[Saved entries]
####################

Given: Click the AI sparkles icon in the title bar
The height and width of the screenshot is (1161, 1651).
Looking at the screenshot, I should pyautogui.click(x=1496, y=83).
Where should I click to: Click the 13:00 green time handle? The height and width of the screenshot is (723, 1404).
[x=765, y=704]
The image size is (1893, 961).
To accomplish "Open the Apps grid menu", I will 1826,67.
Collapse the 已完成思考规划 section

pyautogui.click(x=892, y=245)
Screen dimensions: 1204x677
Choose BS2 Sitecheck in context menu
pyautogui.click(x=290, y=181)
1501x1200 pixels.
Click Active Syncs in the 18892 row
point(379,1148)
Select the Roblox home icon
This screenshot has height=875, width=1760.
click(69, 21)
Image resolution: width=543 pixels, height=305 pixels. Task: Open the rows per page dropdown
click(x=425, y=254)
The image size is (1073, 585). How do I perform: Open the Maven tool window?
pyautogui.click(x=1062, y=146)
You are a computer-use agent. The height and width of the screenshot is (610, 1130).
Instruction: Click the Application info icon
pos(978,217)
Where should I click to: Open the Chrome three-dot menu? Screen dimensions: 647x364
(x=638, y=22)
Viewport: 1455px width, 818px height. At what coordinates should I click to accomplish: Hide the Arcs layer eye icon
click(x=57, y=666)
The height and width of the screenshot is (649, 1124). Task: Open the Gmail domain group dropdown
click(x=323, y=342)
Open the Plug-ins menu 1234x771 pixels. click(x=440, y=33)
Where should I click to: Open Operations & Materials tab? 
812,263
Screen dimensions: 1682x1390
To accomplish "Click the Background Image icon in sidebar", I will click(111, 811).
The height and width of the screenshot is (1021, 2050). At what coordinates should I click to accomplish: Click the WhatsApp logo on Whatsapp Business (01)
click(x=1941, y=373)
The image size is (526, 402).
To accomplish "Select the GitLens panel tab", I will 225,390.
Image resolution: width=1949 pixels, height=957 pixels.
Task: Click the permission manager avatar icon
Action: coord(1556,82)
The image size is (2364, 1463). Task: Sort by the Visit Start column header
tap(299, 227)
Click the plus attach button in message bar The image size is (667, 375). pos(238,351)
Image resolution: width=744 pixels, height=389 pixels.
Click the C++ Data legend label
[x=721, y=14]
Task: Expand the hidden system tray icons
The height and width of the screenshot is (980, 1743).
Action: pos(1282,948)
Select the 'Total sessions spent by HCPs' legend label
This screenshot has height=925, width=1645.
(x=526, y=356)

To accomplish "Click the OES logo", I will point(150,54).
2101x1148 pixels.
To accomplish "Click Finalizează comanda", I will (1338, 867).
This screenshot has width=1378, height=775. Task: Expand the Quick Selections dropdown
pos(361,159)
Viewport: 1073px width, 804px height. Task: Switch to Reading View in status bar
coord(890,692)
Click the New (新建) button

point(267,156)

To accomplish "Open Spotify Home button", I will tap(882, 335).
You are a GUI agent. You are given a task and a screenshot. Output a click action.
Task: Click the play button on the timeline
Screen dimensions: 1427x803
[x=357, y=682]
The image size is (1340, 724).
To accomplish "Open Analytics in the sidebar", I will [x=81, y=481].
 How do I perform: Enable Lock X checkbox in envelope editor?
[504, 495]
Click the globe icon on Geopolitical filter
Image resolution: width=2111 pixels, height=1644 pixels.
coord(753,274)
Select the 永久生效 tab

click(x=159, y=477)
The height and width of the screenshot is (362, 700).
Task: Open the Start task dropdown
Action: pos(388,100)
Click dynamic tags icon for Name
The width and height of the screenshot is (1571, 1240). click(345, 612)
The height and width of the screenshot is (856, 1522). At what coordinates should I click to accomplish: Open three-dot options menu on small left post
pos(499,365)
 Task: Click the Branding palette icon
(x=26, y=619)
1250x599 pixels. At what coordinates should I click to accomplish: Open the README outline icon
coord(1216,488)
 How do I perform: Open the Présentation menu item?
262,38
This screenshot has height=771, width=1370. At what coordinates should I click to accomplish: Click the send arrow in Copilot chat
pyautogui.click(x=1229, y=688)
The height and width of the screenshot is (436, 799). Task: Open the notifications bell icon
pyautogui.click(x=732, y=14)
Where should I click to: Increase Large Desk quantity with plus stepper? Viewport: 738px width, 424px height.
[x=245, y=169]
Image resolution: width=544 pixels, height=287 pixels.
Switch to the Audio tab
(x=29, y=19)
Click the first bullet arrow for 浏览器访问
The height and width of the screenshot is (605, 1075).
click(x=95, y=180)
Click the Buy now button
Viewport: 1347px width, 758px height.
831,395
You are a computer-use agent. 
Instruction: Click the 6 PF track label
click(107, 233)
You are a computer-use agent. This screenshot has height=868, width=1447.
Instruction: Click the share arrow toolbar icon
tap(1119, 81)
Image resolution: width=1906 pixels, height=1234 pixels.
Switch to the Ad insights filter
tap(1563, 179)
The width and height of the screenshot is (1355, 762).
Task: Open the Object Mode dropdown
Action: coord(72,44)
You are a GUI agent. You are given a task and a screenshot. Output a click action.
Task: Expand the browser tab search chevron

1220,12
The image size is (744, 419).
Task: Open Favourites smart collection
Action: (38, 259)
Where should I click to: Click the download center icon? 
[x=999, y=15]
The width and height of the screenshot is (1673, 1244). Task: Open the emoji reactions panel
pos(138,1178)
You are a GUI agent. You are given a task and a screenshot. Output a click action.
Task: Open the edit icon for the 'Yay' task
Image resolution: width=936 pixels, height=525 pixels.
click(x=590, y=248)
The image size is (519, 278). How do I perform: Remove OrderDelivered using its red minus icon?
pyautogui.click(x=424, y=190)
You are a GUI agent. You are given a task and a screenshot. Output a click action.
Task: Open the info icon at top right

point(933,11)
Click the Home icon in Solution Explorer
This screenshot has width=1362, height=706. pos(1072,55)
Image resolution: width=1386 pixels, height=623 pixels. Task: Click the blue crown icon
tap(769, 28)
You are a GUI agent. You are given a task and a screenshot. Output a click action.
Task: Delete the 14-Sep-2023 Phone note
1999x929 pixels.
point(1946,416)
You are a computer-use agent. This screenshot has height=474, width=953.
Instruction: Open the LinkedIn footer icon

####################

■ TASK ITEM: Every entry is to be repeated exactly as it stands.

■ YOUR SOLUTION:
Given: Click the AI sparkles icon in the title bar
The height and width of the screenshot is (1161, 1651).
Looking at the screenshot, I should pyautogui.click(x=1496, y=83).
Where should I click to: Click the 13:00 green time handle? The height and width of the screenshot is (723, 1404).
[x=765, y=704]
The image size is (1893, 961).
To accomplish "Open the Apps grid menu", I will 1826,67.
Collapse the 已完成思考规划 section

pyautogui.click(x=892, y=245)
Screen dimensions: 1204x677
Choose BS2 Sitecheck in context menu
pyautogui.click(x=290, y=181)
1501x1200 pixels.
Click Active Syncs in the 18892 row
point(379,1148)
Select the Roblox home icon
This screenshot has height=875, width=1760.
click(69, 21)
Image resolution: width=543 pixels, height=305 pixels. Task: Open the rows per page dropdown
click(x=425, y=254)
The image size is (1073, 585). How do I perform: Open the Maven tool window?
pyautogui.click(x=1062, y=146)
You are a computer-use agent. The height and width of the screenshot is (610, 1130).
Instruction: Click the Application info icon
pos(978,217)
Where should I click to: Open the Chrome three-dot menu? Screen dimensions: 647x364
(x=638, y=22)
Viewport: 1455px width, 818px height. At what coordinates should I click to accomplish: Hide the Arcs layer eye icon
click(x=57, y=666)
The height and width of the screenshot is (649, 1124). Task: Open the Gmail domain group dropdown
click(x=323, y=342)
Open the Plug-ins menu 1234x771 pixels. click(x=440, y=33)
Where should I click to: Open Operations & Materials tab? 
812,263
Screen dimensions: 1682x1390
To accomplish "Click the Background Image icon in sidebar", I will click(111, 811).
The height and width of the screenshot is (1021, 2050). At what coordinates should I click to accomplish: Click the WhatsApp logo on Whatsapp Business (01)
click(x=1941, y=373)
The image size is (526, 402).
To accomplish "Select the GitLens panel tab", I will 225,390.
Image resolution: width=1949 pixels, height=957 pixels.
Task: Click the permission manager avatar icon
Action: coord(1556,82)
The image size is (2364, 1463). Task: Sort by the Visit Start column header
tap(299, 227)
Click the plus attach button in message bar The image size is (667, 375). pos(238,351)
Image resolution: width=744 pixels, height=389 pixels.
Click the C++ Data legend label
[x=721, y=14]
Task: Expand the hidden system tray icons
The height and width of the screenshot is (980, 1743).
Action: pos(1282,948)
Select the 'Total sessions spent by HCPs' legend label
This screenshot has height=925, width=1645.
(x=526, y=356)

To accomplish "Click the OES logo", I will point(150,54).
2101x1148 pixels.
To accomplish "Click Finalizează comanda", I will (1338, 867).
This screenshot has width=1378, height=775. Task: Expand the Quick Selections dropdown
pos(361,159)
Viewport: 1073px width, 804px height. Task: Switch to Reading View in status bar
coord(890,692)
Click the New (新建) button

point(267,156)

To accomplish "Open Spotify Home button", I will tap(882, 335).
You are a GUI agent. You are given a task and a screenshot. Output a click action.
Task: Click the play button on the timeline
Screen dimensions: 1427x803
[x=357, y=682]
The image size is (1340, 724).
To accomplish "Open Analytics in the sidebar", I will [x=81, y=481].
 How do I perform: Enable Lock X checkbox in envelope editor?
[504, 495]
Click the globe icon on Geopolitical filter
Image resolution: width=2111 pixels, height=1644 pixels.
coord(753,274)
Select the 永久生效 tab

click(x=159, y=477)
The height and width of the screenshot is (362, 700).
Task: Open the Start task dropdown
Action: pos(388,100)
Click dynamic tags icon for Name
The width and height of the screenshot is (1571, 1240). click(345, 612)
The height and width of the screenshot is (856, 1522). At what coordinates should I click to accomplish: Open three-dot options menu on small left post
pos(499,365)
 Task: Click the Branding palette icon
(x=26, y=619)
1250x599 pixels. At what coordinates should I click to accomplish: Open the README outline icon
coord(1216,488)
 How do I perform: Open the Présentation menu item?
262,38
This screenshot has height=771, width=1370. At what coordinates should I click to accomplish: Click the send arrow in Copilot chat
pyautogui.click(x=1229, y=688)
The height and width of the screenshot is (436, 799). Task: Open the notifications bell icon
pyautogui.click(x=732, y=14)
Where should I click to: Increase Large Desk quantity with plus stepper? Viewport: 738px width, 424px height.
[x=245, y=169]
Image resolution: width=544 pixels, height=287 pixels.
Switch to the Audio tab
(x=29, y=19)
Click the first bullet arrow for 浏览器访问
The height and width of the screenshot is (605, 1075).
click(x=95, y=180)
Click the Buy now button
Viewport: 1347px width, 758px height.
831,395
You are a computer-use agent. 
Instruction: Click the 6 PF track label
click(107, 233)
You are a computer-use agent. This screenshot has height=868, width=1447.
Instruction: Click the share arrow toolbar icon
tap(1119, 81)
Image resolution: width=1906 pixels, height=1234 pixels.
Switch to the Ad insights filter
tap(1563, 179)
The width and height of the screenshot is (1355, 762).
Task: Open the Object Mode dropdown
Action: coord(72,44)
You are a GUI agent. You are given a task and a screenshot. Output a click action.
Task: Expand the browser tab search chevron

1220,12
The image size is (744, 419).
Task: Open Favourites smart collection
Action: (38, 259)
Where should I click to: Click the download center icon? 
[x=999, y=15]
The width and height of the screenshot is (1673, 1244). Task: Open the emoji reactions panel
pos(138,1178)
You are a GUI agent. You are given a task and a screenshot. Output a click action.
Task: Open the edit icon for the 'Yay' task
Image resolution: width=936 pixels, height=525 pixels.
click(x=590, y=248)
The image size is (519, 278). How do I perform: Remove OrderDelivered using its red minus icon?
pyautogui.click(x=424, y=190)
You are a GUI agent. You are given a task and a screenshot. Output a click action.
Task: Open the info icon at top right

point(933,11)
Click the Home icon in Solution Explorer
This screenshot has width=1362, height=706. pos(1072,55)
Image resolution: width=1386 pixels, height=623 pixels. Task: Click the blue crown icon
tap(769, 28)
You are a GUI agent. You are given a task and a screenshot. Output a click action.
Task: Delete the 14-Sep-2023 Phone note
1999x929 pixels.
point(1946,416)
You are a computer-use agent. This screenshot has height=474, width=953.
Instruction: Open the LinkedIn footer icon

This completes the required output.